Néanmoins, deux «trouvailles» viennent casser la routine de ce jeu de foot: la première est une sorte de zoom dans le dos du joueur, activable en pressant R2 au bon moment, qui transforme vos dribles en duels face à l’adversaire et le second est la possibilité d’attribuer une stratégie d’équipe «à la Madden» à chaque corner. Dans les faits, le mode duel est raté puisque la lenteur de jeu fait que l’adversaire vous prend la balle avant que vous ayez eu le temps de le défier - surtout en mode deux joueurs – ce qui rend bien plus efficace la méthode classique de drible. La seconde «idée» n’est pas plus réussie puisque à chaque corner vous devez sélectionner une des quatre stratégies proposées pour marquer, ce qui alourdit le gameplay, casse le rythme de jeu et ne sert finalement pas à grand-chose…Un contenu à l’image du jeu…Niveau contenu, Virtua Pro Football fait dans le simple mais dans l’efficace: un mode exhibition pour des parties rapides jusqu’à huit, un mode compétitions avec les différents tournois, coupes et ligues nationales, un mode carrière qui consiste à gérer la vie professionnelle d’un seul joueur créé à votre image, un menu entraînement pour maîtriser les base du jeu et un menu modifier pour changer ces affreuses formations.
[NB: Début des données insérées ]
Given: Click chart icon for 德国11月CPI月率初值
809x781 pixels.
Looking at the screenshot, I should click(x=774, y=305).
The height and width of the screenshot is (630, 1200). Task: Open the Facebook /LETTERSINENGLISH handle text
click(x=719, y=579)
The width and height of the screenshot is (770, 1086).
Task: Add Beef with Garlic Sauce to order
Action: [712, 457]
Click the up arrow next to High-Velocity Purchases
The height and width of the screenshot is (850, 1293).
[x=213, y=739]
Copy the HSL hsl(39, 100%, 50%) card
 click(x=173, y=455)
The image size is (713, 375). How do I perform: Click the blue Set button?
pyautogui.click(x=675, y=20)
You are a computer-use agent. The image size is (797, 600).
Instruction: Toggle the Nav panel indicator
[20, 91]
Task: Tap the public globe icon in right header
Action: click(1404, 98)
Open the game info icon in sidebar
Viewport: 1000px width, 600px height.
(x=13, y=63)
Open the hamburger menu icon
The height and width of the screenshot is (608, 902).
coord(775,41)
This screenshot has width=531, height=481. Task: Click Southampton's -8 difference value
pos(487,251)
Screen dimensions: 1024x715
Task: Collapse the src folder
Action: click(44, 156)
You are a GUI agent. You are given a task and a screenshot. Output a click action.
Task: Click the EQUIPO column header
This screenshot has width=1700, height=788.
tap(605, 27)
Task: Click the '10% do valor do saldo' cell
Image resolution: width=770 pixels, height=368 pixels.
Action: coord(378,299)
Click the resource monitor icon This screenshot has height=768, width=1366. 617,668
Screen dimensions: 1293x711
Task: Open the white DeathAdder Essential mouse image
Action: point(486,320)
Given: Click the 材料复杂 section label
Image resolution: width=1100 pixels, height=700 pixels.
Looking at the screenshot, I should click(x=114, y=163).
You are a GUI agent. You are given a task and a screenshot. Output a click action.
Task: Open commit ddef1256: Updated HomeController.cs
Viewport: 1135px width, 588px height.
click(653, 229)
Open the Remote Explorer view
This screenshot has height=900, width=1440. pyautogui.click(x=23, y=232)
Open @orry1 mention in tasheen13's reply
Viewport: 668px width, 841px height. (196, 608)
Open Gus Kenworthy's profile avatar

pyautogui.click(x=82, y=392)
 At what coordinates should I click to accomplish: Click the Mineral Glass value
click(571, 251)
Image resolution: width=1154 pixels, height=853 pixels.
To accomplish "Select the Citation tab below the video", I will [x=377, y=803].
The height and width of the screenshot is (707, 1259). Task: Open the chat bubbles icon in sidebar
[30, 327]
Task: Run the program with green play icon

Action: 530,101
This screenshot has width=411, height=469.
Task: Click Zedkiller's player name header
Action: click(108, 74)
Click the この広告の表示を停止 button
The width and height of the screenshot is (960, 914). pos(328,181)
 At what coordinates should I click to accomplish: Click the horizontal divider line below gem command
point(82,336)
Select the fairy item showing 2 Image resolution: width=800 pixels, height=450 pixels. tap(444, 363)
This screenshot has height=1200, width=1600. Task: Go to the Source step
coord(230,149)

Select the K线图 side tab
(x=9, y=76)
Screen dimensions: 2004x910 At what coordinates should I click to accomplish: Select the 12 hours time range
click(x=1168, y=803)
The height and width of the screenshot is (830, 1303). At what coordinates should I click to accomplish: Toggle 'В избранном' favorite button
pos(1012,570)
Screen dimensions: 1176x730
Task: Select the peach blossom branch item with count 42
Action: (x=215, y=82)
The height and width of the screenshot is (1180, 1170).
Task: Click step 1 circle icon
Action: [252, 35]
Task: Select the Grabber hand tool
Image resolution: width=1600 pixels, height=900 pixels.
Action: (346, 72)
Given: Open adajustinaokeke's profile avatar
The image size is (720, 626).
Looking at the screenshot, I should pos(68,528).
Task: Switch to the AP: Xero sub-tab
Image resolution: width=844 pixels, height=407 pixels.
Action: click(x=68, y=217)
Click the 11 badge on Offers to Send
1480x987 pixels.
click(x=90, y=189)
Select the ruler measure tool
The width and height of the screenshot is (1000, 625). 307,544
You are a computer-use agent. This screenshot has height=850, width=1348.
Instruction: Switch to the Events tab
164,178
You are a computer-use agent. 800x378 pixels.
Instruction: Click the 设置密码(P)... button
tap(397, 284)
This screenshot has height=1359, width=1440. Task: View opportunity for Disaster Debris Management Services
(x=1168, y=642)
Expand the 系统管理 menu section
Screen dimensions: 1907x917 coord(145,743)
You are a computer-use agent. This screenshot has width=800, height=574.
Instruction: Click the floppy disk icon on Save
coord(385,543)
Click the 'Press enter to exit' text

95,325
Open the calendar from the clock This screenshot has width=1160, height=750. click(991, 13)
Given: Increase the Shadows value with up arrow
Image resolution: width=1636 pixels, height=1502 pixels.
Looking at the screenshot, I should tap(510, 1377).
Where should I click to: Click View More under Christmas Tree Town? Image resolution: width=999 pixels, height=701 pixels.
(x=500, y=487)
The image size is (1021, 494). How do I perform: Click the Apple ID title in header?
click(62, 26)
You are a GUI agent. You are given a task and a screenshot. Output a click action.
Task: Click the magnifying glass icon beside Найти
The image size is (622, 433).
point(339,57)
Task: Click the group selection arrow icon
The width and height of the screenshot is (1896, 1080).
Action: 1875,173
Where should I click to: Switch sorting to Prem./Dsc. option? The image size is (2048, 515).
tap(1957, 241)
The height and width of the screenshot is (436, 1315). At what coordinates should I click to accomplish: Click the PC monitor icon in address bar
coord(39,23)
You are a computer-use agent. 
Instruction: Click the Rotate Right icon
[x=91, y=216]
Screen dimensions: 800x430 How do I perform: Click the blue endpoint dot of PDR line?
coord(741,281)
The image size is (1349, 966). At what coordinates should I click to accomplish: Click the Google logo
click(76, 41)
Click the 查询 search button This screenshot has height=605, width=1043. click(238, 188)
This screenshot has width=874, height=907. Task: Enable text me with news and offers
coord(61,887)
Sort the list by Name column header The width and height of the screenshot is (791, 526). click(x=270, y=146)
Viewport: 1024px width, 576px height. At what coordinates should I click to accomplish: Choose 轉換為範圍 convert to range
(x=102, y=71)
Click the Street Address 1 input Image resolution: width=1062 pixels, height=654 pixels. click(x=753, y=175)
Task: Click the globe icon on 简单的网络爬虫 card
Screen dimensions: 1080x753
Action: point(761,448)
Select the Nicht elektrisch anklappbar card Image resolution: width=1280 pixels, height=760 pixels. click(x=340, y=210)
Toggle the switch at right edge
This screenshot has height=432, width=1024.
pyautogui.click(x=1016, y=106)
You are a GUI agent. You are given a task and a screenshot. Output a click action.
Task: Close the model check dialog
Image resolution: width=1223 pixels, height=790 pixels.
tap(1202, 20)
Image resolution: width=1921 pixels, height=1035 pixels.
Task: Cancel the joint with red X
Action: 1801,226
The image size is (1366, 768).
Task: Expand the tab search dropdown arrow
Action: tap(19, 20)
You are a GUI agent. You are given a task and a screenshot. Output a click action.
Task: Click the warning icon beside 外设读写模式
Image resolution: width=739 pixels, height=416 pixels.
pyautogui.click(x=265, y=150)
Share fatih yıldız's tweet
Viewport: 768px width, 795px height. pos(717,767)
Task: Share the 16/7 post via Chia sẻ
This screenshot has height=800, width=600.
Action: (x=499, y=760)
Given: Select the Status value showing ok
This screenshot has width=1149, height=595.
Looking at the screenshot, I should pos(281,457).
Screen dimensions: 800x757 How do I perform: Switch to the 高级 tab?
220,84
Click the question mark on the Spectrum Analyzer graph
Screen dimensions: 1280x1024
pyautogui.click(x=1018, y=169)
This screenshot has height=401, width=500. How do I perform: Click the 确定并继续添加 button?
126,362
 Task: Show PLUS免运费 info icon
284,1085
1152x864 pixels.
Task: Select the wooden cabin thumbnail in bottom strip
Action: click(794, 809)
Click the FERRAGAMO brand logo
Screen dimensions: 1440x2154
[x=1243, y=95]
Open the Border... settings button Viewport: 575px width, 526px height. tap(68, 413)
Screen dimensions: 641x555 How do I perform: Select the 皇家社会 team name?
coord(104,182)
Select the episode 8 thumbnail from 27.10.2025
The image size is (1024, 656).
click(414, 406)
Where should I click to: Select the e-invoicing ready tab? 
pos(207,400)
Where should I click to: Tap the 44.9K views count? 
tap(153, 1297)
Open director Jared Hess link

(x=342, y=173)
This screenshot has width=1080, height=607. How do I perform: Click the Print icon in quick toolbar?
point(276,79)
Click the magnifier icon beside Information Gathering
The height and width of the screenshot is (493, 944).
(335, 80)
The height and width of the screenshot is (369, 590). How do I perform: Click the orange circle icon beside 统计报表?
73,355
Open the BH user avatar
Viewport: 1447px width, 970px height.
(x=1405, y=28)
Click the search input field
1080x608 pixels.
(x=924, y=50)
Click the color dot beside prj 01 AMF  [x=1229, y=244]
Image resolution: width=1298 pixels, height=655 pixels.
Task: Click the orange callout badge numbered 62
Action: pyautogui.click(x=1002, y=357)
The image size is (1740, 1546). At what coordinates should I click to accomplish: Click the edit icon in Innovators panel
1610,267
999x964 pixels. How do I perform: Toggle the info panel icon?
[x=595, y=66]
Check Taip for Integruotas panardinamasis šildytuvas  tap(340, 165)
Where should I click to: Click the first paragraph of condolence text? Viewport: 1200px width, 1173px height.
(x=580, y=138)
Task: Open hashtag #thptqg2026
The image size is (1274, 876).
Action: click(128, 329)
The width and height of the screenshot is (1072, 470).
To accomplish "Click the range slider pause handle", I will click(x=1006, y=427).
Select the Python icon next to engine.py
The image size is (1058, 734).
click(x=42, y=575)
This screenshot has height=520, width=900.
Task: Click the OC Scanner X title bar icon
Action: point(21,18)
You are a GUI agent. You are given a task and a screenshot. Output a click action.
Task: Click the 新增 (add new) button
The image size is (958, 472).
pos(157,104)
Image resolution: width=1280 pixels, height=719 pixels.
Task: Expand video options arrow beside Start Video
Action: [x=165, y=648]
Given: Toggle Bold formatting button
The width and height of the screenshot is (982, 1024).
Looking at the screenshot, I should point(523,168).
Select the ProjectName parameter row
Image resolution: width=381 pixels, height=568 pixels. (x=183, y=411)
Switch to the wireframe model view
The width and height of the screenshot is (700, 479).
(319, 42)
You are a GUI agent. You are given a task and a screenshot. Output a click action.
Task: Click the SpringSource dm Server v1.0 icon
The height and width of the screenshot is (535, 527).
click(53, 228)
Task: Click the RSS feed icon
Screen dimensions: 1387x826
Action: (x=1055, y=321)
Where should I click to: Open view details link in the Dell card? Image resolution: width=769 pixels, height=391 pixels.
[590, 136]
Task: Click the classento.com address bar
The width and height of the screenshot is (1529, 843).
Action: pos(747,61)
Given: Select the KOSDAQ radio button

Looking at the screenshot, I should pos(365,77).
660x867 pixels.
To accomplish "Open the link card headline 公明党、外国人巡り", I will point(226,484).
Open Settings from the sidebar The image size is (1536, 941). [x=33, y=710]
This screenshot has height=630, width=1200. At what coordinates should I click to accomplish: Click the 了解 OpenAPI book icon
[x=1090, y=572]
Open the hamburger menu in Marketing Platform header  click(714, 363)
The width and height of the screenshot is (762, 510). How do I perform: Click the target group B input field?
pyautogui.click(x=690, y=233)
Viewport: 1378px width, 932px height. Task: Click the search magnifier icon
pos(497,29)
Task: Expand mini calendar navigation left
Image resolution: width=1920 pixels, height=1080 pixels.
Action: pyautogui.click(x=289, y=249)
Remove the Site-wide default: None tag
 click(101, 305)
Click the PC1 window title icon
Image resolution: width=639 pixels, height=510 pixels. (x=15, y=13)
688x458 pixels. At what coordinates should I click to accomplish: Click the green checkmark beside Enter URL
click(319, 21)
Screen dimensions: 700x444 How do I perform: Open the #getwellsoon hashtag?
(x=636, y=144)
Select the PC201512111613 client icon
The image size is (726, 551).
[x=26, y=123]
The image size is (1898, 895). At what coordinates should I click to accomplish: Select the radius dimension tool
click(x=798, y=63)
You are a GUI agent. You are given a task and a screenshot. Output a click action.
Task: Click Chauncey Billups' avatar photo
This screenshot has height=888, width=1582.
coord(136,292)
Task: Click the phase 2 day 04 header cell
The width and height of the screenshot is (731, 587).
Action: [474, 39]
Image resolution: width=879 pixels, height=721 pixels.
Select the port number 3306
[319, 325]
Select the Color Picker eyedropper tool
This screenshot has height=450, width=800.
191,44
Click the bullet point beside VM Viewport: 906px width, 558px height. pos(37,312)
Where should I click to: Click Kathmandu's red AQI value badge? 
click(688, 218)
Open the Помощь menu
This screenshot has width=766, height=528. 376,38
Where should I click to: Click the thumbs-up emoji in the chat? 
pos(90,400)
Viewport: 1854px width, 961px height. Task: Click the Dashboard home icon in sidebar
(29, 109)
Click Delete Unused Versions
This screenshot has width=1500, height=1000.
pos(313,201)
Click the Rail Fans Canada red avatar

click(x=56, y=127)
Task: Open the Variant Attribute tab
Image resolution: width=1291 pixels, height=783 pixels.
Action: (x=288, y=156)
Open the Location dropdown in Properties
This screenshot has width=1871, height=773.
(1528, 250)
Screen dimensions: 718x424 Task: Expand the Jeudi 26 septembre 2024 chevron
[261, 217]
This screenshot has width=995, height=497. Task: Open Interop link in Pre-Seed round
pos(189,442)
Pas de mode online ni de mode Ligue des Master ou Entraîneur dans lequel on prend le contrôle d’un club entier, ici, seul un petit milliardaire en short est à prendre sous son aile… vous ferez avec si le cœur vous en dit.



On en vient au plus gros problème du jeu: la concurrence. Comment être tolérant avec un tel produit quand on voit que pour lemême prix (20 euros en neuf) il est possible de s’offrir un Pro Evolution Soccer 5 infiniment meilleur ou même un FIFA 06? Quand en plus on sait que la relève sera assurée dès la fin du mois – le 28 septembre – pour FIFA et d’ici la fin du mois d’octobre pour le must qu’est Pro Evolution Soccer 6, on arrive à la conclusion qu’il faut définitivement tourner le dos à Virtua Pro Football !
• Le nombre d’équipes
• Les graphismes d’un autre âge et d’une autre console
• Les innovations qui alourdissent inutilement le gameplay
• Le manque d’intérêt comparé à la concurrence
Verdict
Avec son contenu vieux d’une bonne année, son gameplay fade, lourd et sa réalisation indigne d’une PlayStation 2 a l’apogée de sa carrière, on ne saurait trop vous conseiller que de garder vos vingt euros pour Pro Evolution Soccer 6 ou pour craquer – enfin ! – sur Pro Evolution Soccer 5 proposé au même prix en version platinum. A fuir d’urgence, même d’occasion !

A partir de 2.9 €
Graphismes
3 / 10Les personnages sont carrés, bouffis et impossibles à reconnaître. Pire que le premier Pro Evolution Soccer !
Jouabilité
6 / 10Les joueurs sont contrôlables mais les « innovations » du jeu alourdissent le gameplay qui n’avait pas besoin de ça.
Son
3 / 10Musiques de mauvaises fêtes foraines et commentaires amateurs plombent l’ambiance. Quelle ambiance ?
Durée de vie
4 / 10A moins de se passionner pour la carrière d’un joueur que l’on façonne, il faudra beaucoup de courage pour ne pas revenir se plaindre de son achat en magasin…
Fun
3 / 10Passée la bonne rigolade des premières secondes, on déchante assez vite et on regrette son achat.